#### [PASSAGE]
☆ ☆ ☆
Читать книгу Bioinformatics - Группа авторов - Страница 39
Organismal Sequence Databases Beyond NCBI
ОглавлениеAlthough it may appear from this discussion that NCBI is the center of the sequence universe, many specialized genomic databases throughout the world serve specific groups in the scientific community. Often, these databases provide additional information not available elsewhere, such as phenotypes, experimental conditions, strain crosses, and map features. These data are of great importance to these communities, not only because they influence experimental design and interpretation of experimental results but also because the kinds of data they contain do not always fit neatly within the confines of the NCBI data model. Development of specialized databases necessarily ensued (and continues), and these databases are intended to be used as an important adjunct to GenBank and similar global databases. It is impossible to discuss the wide variety of such value-added databases here but, to emphasize the sheer number of such databases that exist, the journal Nucleic Acids Research devotes its first issue every year to papers describing these databases (Galperin et al. 2017).
☆ ☆ ☆
#### [RECORDS]
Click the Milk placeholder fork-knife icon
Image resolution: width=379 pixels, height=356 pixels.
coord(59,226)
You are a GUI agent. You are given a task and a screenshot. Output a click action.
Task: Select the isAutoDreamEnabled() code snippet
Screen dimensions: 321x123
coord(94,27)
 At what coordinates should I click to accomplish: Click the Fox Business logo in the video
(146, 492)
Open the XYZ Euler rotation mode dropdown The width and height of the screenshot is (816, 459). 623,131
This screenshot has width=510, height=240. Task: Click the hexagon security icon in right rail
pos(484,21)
☆ ☆ ☆
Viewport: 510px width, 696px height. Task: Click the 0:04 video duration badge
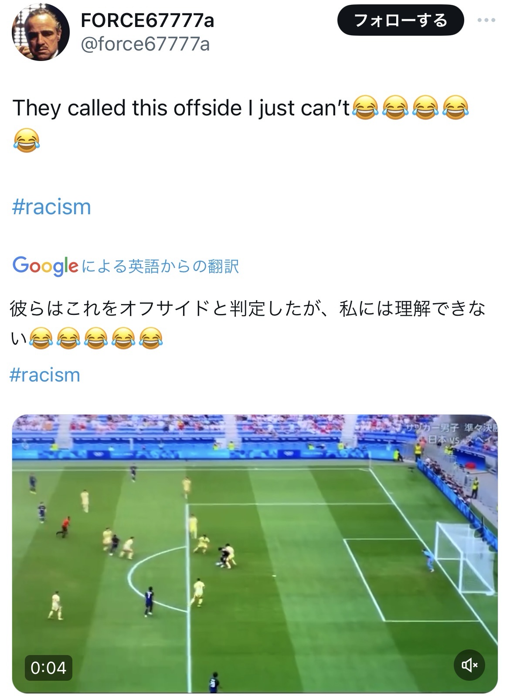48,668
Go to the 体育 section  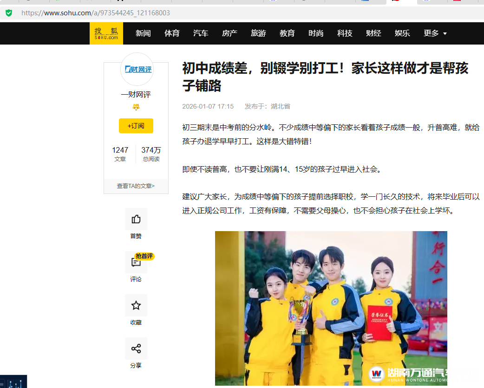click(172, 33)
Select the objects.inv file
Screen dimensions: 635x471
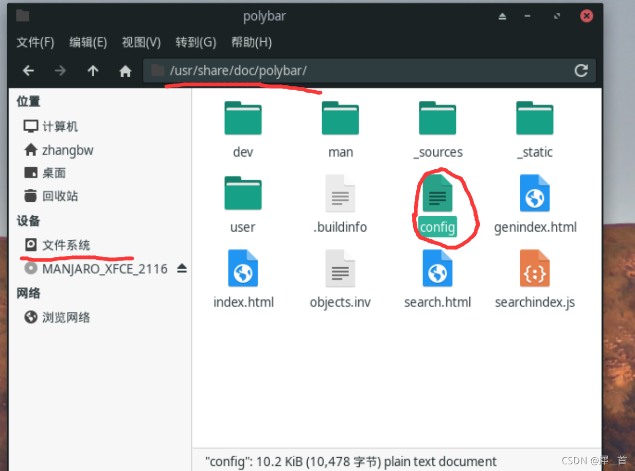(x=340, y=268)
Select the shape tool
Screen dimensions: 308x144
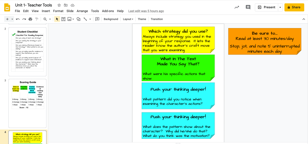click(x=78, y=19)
☆ ☆ ☆
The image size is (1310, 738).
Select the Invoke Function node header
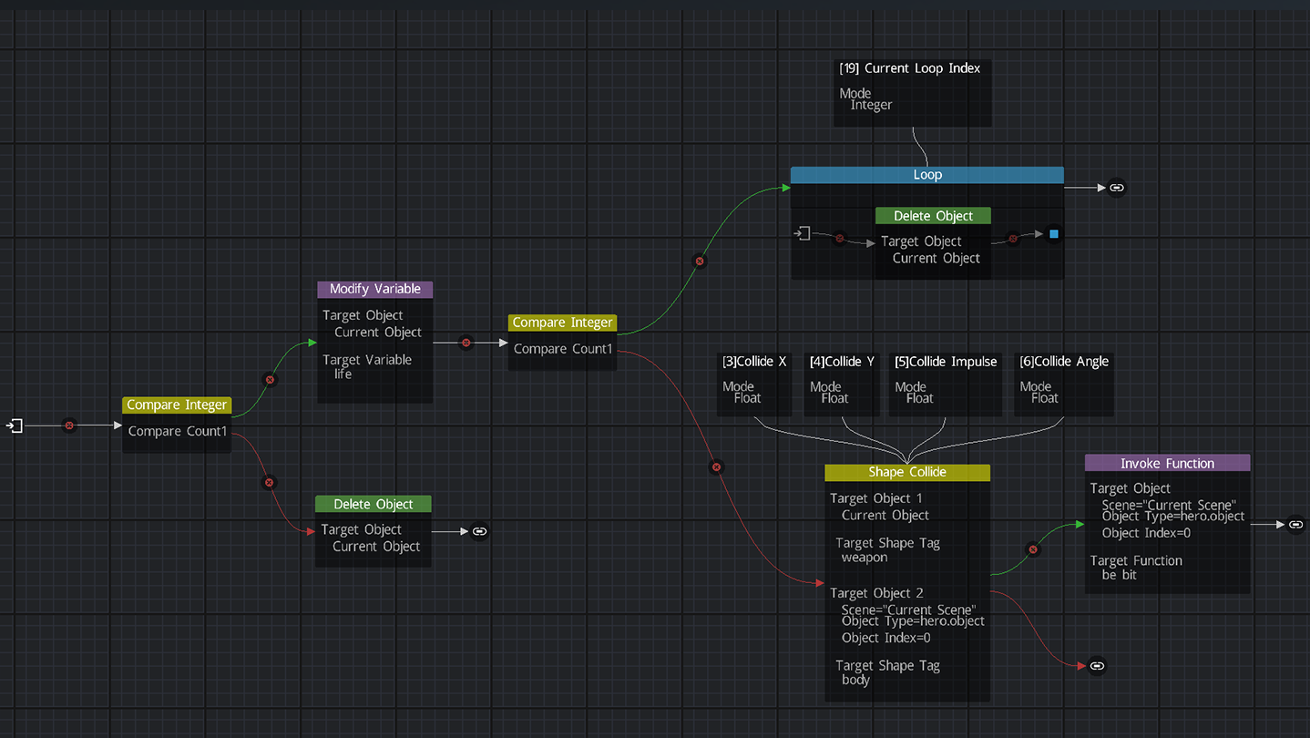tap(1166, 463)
☆ ☆ ☆
#### [QUESTIONS TO ANSWER]
1 – In the passage on specialized sequence databases, which journal devotes its first issue every year to papers describing such databases?
2 – Carry on the passage about specialized sequence databases from its last sentence.

#### [ANSWERS FOR THIS EXERCISE]
1 – Nucleic Acids Research

2 –
Figure 2.17 A clickable map showing where actively recruiting clinical trials relating to colorectal neoplasms are being conducted. This map-based view of the information presented in Figure 2.15 is useful in identifying trials that are within a reasonable distance of a potential study participant's home.
An excellent representative example of a specialized organismal database is the Mouse Genome Database (MGD; Bult et al. 2016). Housed at the Jackson Laboratory in Bar Harbor, ME, the MGD provides a curated, comprehensive knowledgebase on the laboratory mouse and is an integral part of its overall Mouse Genome Informatics (MGI) resource. The MGD provides information on genes, genetic markers, mutant alleles and phenotypes, and homologies to other organisms, as well as extensive linkage, cytogenetic, genetic, and physical mapping data. A cross-section of these data is shown in Figure 2.18, providing information on the Dcc gene in mouse, the ortholog to the human DCC gene from the examples discussed earlier in this chapter. This page can be accessed either by directly searching for the gene name or, in this case, by following links found within the Animal Model section of the OMIM entry for DCC discussing seminal discoveries made using mouse models that, in turn, informed our understanding of the effect of DCC mutations in humans.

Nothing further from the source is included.